DUK is expected to have a target payout ratio of 65% to 70% going forward. Currently DUK offers an attractive dividend yield of 4.4%. Since 2009, DUK has increased its dividends at an average of 2% per year. The following graph shows historical annualized dividend rate and expected dividend of $3.12 for 2013.
Source: Investors Presentation
DUK forecasted capital spending (CAPEX) in a range of $17.1 billion to $18.7 billion from 2013 through 2015. For the current year, 2013, the company has CAPEX estimates of $5.9 billion to $6.3 billion. Approximately 85% to 90% of the company's forecasted capital spending from 2013 through 2015 is expected to be done on regulated operations, which in return will lead to a rate base increase. Following is the forecasted CAPEX profile for DUK from 2013 to 2015.
(click to enlarge)
Source: Investors Presentation
DUK is seeking a rate case increase of 5.1% in Ohio and another 9.7% rate case increase in North Carolinas. Positive outcomes of these rate cases will help the company to grow its top and bottom lines.
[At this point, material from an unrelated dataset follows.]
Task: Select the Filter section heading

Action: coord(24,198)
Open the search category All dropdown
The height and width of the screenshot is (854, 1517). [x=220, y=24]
On March 1st, an agreement between North Carolina Public Staff and Progress Energy (subsidiary of DUK) was reached regarding an increase in the rate base. The company is expected to increase the rate base by an average of 5.7% in the next couple of years. Progress Energy earlier requested an increase of $359 million or 11% percent in retail revenues.
DUK has also made some changes in management recently. Dhiaa Jamil was named as president of Duke Energy Nuclear and Bill Pitesa was named as chief nuclear officer. According to DUK, these changes were made to strengthen the company's operations.
The earnings and long term growth guidance provided by DUK was in line with the analysts' consensus. I believe the outcome of the pending rate cases will have a material impact on the company's financial performance and favorable outcomes of these cases will drive earnings growth for DUK. However, due to modest analysts' growth expectations of 3.7% and considerable price appreciation, 7% year to date, I remain neutral on the stock.